A cobertura da mídia alternativa e independente, que conta com boas matérias a respeito do tema, infelizmente não possui o alcance e o mesmo aparato técnico para investigar a fundo o problema. Um bom exemplo é a Agência Pública de Jornalismo Investigativo, que abordou o drama das tribos indígenas dependentes do Rio Doce depois da tragédia na matéria Watu Morreu, e a controversa decisão judicial que permitiu às empresas responsáveis decidirem como compensar a população em Samarco, Vale e BHP vão decidir quem e como indenizar por desastre.
Infelizmente, a cobertura da grande mídia é a que possui maior influência na formação da opinião pública.

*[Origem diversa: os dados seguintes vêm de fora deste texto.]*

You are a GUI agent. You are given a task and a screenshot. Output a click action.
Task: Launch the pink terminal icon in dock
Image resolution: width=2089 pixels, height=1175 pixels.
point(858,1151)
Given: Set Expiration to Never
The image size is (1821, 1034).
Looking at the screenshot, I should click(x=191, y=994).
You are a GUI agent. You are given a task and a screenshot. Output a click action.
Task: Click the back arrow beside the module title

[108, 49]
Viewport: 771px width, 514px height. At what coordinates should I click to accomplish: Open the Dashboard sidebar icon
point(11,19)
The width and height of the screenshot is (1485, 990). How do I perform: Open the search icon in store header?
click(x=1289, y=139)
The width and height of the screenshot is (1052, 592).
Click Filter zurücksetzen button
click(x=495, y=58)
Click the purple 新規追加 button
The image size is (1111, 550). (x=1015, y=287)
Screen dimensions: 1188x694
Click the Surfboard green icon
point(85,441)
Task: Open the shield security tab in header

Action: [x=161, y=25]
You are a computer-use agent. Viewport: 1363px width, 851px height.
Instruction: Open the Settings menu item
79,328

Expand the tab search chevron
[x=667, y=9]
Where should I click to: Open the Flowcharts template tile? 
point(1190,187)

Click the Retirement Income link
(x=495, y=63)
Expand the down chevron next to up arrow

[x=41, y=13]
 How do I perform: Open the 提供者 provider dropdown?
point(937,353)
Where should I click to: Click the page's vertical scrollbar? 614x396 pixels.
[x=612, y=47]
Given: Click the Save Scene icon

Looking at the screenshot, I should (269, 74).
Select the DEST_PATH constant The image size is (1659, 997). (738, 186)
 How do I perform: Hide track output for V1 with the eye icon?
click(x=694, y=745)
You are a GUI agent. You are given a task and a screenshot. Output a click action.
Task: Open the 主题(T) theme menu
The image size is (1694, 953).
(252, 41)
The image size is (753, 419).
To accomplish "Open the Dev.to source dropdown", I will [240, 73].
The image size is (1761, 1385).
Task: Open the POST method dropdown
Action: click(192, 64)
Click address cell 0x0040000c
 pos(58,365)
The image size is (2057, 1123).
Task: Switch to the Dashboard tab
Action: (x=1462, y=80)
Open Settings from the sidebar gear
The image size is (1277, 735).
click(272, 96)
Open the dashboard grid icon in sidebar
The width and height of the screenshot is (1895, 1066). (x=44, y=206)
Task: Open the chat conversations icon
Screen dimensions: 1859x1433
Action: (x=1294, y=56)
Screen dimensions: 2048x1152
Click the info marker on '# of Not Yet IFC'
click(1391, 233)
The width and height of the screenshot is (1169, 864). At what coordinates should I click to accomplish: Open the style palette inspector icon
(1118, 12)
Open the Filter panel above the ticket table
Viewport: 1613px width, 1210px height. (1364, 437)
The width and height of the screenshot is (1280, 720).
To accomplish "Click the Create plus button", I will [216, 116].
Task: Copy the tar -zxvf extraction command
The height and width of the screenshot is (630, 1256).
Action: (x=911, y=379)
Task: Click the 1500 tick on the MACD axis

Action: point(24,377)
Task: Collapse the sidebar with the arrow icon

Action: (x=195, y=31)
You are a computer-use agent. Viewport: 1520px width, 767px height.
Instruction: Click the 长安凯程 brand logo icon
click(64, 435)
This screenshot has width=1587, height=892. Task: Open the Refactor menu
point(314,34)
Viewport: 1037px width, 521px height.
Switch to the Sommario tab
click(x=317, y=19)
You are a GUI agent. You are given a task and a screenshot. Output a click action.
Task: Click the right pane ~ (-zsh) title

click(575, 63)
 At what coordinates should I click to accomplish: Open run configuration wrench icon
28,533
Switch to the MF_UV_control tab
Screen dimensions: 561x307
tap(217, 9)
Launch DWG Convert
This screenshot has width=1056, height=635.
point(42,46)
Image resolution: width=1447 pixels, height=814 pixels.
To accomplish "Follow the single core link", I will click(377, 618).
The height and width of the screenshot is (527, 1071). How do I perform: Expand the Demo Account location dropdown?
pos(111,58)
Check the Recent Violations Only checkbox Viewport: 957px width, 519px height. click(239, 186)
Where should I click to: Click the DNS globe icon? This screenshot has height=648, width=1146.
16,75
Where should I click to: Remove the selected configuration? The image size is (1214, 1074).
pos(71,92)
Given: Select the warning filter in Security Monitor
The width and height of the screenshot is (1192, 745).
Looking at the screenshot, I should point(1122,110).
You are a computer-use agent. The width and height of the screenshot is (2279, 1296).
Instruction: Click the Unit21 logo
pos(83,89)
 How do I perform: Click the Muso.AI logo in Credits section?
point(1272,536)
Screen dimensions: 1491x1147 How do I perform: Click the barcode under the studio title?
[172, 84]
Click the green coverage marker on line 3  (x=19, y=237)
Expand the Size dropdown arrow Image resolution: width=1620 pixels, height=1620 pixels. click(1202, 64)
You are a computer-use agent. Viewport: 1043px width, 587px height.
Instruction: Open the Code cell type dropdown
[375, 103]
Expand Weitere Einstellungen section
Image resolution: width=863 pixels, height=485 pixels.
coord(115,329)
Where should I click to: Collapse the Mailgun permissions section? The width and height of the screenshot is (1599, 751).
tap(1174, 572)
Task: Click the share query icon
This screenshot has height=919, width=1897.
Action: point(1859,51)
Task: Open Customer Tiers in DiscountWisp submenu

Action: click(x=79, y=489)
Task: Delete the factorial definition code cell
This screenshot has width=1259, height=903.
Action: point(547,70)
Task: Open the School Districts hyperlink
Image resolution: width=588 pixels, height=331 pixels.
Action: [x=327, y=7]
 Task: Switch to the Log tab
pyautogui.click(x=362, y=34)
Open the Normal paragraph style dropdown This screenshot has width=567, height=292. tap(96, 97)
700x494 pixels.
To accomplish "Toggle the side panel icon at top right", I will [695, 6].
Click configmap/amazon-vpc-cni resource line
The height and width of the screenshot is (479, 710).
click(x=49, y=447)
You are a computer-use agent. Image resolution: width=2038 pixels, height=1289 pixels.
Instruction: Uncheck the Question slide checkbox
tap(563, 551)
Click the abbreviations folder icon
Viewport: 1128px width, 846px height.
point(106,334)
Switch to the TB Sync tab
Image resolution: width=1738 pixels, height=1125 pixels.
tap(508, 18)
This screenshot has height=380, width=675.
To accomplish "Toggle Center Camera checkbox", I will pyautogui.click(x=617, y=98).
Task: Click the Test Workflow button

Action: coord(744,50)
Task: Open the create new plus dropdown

Sua forma de proceder, subordinada ao interesse econômico, permite que casos como o de Mariana sejam tratados apenas como mais uma tragédia, condenando essa gigante violação de direitos humanos e ambientais ao esquecimento, além de simplificar cenários complexos. Precisamos ficar atentos ao que se passa em Brumadinho e prestar atenção na cobertura dessa nova falha da Vale, para que situações como essa não se tornem rotina. A disposição do presidente da empresa, ao afirmar que a Vale é uma jóia e não pode ser condenada, simboliza a solidez do capital econômico, que precisa ser escrutinada pela imprensa.